◆ Page excerpt ◆
After the exploration of data sources, in this week we focus on the geographic processing of data and start to explore some preliminary questions in flood risk prediction.

Geo-processing of data: for the 1km*1km grids created as learning units in Ziguinchor region, we try to extract the topographic and weather features for each.

1) Weather: in the NOAA weather data, there are two weather stations locate in the region we study. So the weather feature of each grid is calculated by taking a weighted average of the two stations based on the distance to each. While the flood images are a 14 days composite, the weather data is aggregated in the same time scale. As the figure shows, the total number of flood area in this region is highly consistent with the precipitation and dew point over all the time points from 2015 to 2017.

2) Water area and waterways: both are spatial data, with polygons or lines in map representing the water information in certain location. For each polygon, we calculate its intersection area with water area polygons, and calculate the distance of grid centroid to the nearest waterways. These two features indicate the geographic relation between our object area and waters.

3) Elevation and slope: elevation is raster data at 3 arc second resolutions, while also helps generate the slope values. We apply a zonal statistical method on the raster file and grid shapefiles, and obtain the average, max, min and standard deviation statistics of elevations and slopes in each grid unit.

◆ Data records ◆

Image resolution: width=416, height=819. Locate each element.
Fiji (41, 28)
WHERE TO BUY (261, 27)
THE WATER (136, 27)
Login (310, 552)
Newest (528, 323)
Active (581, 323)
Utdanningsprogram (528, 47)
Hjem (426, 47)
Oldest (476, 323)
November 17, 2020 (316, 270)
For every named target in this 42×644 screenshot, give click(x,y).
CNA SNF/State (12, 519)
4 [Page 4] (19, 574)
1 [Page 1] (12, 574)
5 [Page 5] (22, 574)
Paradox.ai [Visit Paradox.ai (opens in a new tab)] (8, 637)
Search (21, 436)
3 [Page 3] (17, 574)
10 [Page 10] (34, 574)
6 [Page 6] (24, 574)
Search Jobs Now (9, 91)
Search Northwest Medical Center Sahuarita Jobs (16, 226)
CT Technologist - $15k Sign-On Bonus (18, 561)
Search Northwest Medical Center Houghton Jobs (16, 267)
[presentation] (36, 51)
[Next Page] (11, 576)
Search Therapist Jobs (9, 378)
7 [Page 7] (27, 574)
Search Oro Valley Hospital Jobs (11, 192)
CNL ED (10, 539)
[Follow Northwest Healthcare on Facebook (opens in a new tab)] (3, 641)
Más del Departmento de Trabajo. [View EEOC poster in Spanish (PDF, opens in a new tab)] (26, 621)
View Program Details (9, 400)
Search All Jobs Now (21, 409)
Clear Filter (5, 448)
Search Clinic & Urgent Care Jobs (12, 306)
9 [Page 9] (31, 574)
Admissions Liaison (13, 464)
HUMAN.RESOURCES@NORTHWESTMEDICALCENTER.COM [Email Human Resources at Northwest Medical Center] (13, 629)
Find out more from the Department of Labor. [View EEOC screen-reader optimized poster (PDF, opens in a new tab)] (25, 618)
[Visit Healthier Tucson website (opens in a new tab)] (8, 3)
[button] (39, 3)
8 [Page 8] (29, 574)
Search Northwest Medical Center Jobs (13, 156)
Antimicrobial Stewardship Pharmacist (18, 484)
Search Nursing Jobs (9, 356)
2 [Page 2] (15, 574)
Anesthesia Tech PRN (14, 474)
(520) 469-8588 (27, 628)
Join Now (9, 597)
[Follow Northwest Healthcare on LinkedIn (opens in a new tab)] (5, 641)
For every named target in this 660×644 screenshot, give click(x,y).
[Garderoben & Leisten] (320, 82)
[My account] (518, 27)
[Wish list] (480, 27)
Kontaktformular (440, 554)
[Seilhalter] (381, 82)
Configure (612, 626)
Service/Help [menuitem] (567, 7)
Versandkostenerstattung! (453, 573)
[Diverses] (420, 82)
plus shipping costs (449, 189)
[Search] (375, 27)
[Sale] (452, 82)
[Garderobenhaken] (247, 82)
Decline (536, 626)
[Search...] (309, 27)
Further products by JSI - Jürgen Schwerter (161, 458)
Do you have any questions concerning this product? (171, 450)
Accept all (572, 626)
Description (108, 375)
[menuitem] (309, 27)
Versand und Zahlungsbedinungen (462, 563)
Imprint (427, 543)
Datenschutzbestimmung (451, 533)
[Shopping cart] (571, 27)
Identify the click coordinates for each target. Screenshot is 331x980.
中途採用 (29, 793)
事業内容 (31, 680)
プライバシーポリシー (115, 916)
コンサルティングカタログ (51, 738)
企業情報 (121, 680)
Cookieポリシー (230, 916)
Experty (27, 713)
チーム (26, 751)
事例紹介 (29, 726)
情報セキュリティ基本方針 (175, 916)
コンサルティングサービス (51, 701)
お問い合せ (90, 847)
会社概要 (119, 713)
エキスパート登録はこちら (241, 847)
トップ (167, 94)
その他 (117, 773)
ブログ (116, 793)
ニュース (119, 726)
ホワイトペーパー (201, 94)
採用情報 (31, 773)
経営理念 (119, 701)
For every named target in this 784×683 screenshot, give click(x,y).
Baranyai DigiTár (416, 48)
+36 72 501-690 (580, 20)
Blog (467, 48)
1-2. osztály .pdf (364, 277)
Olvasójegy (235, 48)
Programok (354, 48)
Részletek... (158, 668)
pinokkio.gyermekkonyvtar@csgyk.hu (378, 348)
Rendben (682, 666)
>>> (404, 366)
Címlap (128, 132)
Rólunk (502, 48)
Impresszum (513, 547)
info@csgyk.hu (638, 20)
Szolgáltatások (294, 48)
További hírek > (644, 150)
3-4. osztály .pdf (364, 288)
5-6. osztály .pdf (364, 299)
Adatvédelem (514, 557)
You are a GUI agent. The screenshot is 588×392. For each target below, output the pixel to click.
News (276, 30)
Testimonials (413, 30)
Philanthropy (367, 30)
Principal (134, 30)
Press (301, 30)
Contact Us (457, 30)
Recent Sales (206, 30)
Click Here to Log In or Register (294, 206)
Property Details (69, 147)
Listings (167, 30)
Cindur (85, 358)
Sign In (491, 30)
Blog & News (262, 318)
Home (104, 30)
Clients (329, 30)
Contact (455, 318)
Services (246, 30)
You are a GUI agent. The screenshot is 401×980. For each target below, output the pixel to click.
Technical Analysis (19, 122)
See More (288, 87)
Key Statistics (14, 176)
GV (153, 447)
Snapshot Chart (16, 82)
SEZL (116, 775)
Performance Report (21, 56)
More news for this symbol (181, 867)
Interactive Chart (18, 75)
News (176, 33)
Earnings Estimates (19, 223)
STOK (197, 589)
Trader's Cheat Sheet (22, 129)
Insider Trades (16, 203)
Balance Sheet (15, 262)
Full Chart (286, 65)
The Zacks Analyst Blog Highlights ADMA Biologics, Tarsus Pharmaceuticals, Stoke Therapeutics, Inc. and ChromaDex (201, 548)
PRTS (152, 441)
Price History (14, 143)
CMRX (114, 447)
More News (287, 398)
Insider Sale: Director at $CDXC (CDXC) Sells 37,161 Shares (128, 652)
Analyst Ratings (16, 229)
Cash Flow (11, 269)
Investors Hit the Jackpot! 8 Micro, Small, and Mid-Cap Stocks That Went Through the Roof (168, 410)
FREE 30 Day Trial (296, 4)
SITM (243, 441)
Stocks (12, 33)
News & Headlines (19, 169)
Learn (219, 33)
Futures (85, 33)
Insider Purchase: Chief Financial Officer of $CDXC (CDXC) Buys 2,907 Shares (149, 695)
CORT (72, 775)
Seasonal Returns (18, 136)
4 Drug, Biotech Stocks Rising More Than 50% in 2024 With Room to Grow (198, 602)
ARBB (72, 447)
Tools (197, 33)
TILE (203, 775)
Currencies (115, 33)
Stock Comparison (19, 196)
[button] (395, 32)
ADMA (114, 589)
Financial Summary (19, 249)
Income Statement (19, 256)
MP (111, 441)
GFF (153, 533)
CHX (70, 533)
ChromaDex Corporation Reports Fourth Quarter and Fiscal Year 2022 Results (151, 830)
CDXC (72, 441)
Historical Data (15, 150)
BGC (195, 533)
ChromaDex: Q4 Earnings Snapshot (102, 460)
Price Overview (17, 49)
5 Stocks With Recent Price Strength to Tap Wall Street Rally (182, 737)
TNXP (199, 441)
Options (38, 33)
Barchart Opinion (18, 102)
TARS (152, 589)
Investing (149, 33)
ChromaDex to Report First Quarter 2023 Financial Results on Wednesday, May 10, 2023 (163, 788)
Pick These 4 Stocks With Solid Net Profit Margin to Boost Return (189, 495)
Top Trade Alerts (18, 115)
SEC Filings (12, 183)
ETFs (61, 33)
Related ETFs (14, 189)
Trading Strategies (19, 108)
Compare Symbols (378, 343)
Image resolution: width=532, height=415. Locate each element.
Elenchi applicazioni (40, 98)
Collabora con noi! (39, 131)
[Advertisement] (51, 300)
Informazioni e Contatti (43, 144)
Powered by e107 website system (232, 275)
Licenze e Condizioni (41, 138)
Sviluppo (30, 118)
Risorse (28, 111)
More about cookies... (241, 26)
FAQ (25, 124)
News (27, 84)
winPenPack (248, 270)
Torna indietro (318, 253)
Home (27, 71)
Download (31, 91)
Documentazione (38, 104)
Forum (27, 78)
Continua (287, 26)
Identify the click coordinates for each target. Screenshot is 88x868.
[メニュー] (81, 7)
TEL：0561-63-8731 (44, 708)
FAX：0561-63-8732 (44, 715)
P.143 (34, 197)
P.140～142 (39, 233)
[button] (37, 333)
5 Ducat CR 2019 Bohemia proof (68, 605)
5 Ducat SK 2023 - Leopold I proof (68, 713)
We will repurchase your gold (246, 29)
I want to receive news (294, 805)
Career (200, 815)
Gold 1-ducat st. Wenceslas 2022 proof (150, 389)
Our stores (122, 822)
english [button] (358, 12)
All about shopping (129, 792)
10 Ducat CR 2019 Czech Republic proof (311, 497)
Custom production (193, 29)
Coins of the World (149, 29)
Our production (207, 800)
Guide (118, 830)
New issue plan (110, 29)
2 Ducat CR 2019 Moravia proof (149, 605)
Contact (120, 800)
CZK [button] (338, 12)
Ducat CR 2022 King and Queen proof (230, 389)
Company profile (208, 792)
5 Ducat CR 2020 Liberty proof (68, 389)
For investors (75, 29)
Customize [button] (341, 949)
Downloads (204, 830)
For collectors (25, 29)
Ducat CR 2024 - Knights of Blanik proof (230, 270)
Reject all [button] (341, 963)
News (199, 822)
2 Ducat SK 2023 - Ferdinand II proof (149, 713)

◆ Requirement 1 ◆
Using the flood risk notes, answer these:
(a) How many weather stations in the NOAA data fall within the region being studied?
(b) At what resolution is the elevation raster data?
(c) What is the size of the grids used as learning units in the Ziguinchor region?
◆ Requirement 2 ◆
In the flood risk notes, retype everything from "Geo-processing of data: for" down to "features for each.".

◆ Task result 1 ◆
(a) Two.
(b) 3 arc seconds.
(c) 1km*1km.

◆ Task result 2 ◆
Geo-processing of data: for the 1km*1km grids created as learning units in Ziguinchor region, we try to extract the topographic and weather features for each.